Content Warning: This piece contains graphic content of sexual assault.
One year ago, you invited me to a party in your suite. When I arrived, you were the only person there. I asked where the others were. You said your suitemates were out of town.
We made our way to a bar. After a while, you asked to kiss me. “What? No,” I said. You insisted. “No!” I shifted back in my seat, away from you. I was uncomfortable and taken aback. You begged, closing in on my face. I was too shocked to react fast enough. Just a peck on the lips. I jumped out of my chair and in the bathroom splashed water on my face. What had just happened?
My head was spinning. I returned to my seat and announced I was going home. You apologized profusely — you couldn’t help yourself. You told me to forget it, said it was nothing and it wouldn’t happen again. I felt awkward and guilty. I didn’t want you to hold my harsh rejection against me. I felt socially awkward and inferior. I wanted your acceptance and craved your approval. I tried to smooth things over, to fool myself that things would go back to normal. You encouraged me to finish off the pitcher of margaritas, repeating that everything was fine. You led me back to your place where I had left my things.
Even after that first unwanted kiss, I never questioned my safety that night. You were short and slender. You weren’t physically intimidating. You were in a relationship. You knew I was also dating a boy, and that the two of us were deeply committed to each other. I wish he’d been with me that night, but nobody was there to save me from the alcohol, or from you.
Once in your room, I could no longer balance well enough to sit up. My muscles wobbled, limp and out of control. I collapsed, hitting my head in drunken dizziness. My memories are fragmented and hazy from here on, but I remember that you began to kiss and caress me while I was on my back. I remember kissing back instinctively, but thinking that kisses don’t usually feel so out of sync. I mumbled my boyfriend’s name in confusion.
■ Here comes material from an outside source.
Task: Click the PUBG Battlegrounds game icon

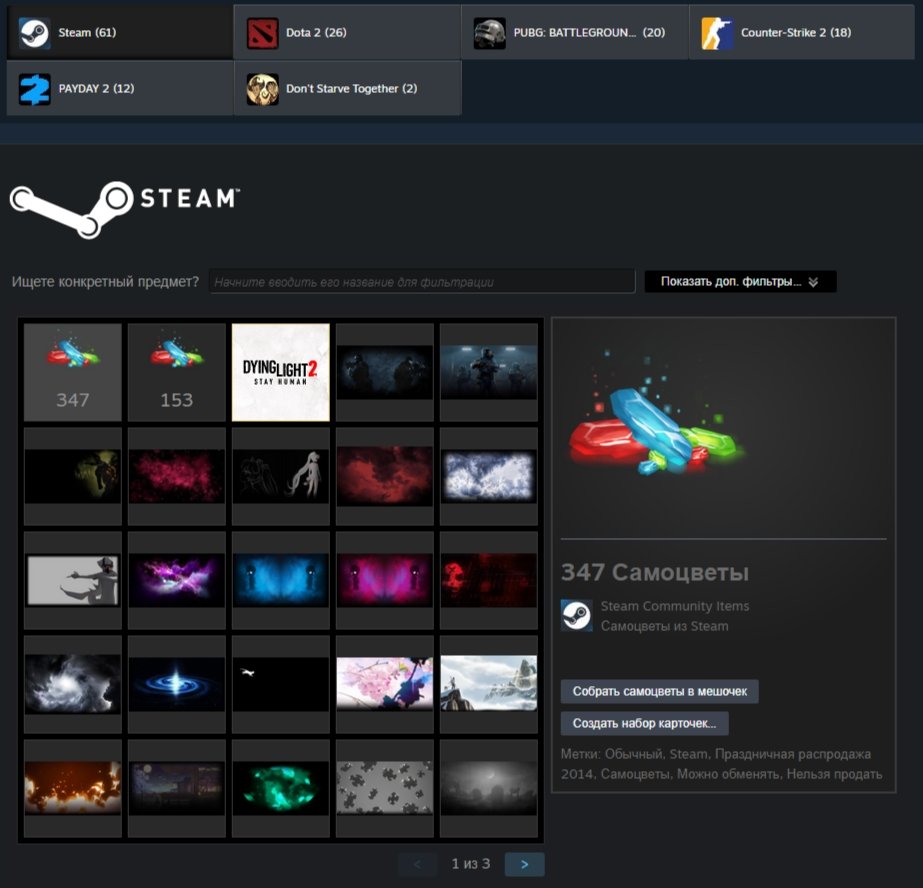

In a later flash of cogency, I realized that the presence above me was not my boyfriend at all: “I’m telling…” I said again and again. “You can’t tell him,” you shot back. I don’t remember what followed, but the night wasn’t over.
I gradually became more aware of the situation. Seared forever in my memory is the sickening discovery that your legs were straddling mine, that you were kneeling over me, penetrating me. I lay motionless in bed as your nails tore at my insides, causing wounds that later became infected. I wanted to pretend this wasn’t happening, to think of anything but this. I was frozen.
You started kissing down my stomach. I wriggled in discomfort, and you noticed. You decided, finally, to ask permission, to “lick” me. Your question pulled me back to reality. I found my voice: “No.”
You begged me to let you. “No.” You backed off and got up, but I will never be able to leave the memory of that night.
For months, I didn’t understand what had happened. I knew I hadn’t consented, but there was no way I had let myself be raped, I thought to myself. And there was no way that you, to all eyes a well-adjusted and well-meaning Yale student, could have raped me. It must have been my fault.
Panic attacks began to hit, leaving me shaking and immobile, curled up on the floor for hours. Terrorizing nightmares would cause more panics in the middle of the night, interrupting sleep that would only come after hours of tears. Things I used to love no longer excited me. I fantasized about killing myself. Only after half a year of professional help did I recover from the trauma enough to accept what happened: You raped me.
I don’t think that you intended to rape me. But I do think that from the moment you invited me to your “suite party,” you intended to finish the night with sex. What’s more, you certainly knew that if you had opened with that, I would’ve stayed far away from you.
You must’ve also thought that there was a part of me that would want to have sex with you — if only alcohol could get past all of my inhibitions. But my desires did not fit into your fantasy. You projected and imposed your imagination onto me. In doing so, you prioritized yourself and disregarded my agency. That is the mindset of a rapist.
You should feel terrible for raping me. You should feel sorry for causing me physical wounds from your nails, emotional wounds from your trauma, and psychological wounds from your failure to own up to your actions. You destroyed me, and for that, your guilt should torment and consume you.
But you deny your culpability. You think of yourself as a feminist, an activist, nothing like the DKE boys who people expect to be sexual predators. You think you can’t be a rapist because you’re a woman. You refuse to believe that you hurt me at all.
In the year after that night, I couldn’t understand how you could fail to recognize what you did. I waited for sincere understanding and an apology from you, but I understand now that you will never apologize — an apology would require you to confront what you did. The truth would be too much for anyone with a conscience to bear.
You’re not a sadist. What you are is a selfish and pathetic person who got lost in her own fantasy. And if you ever understood the hell you put me through, you would hate yourself even more than I hate you.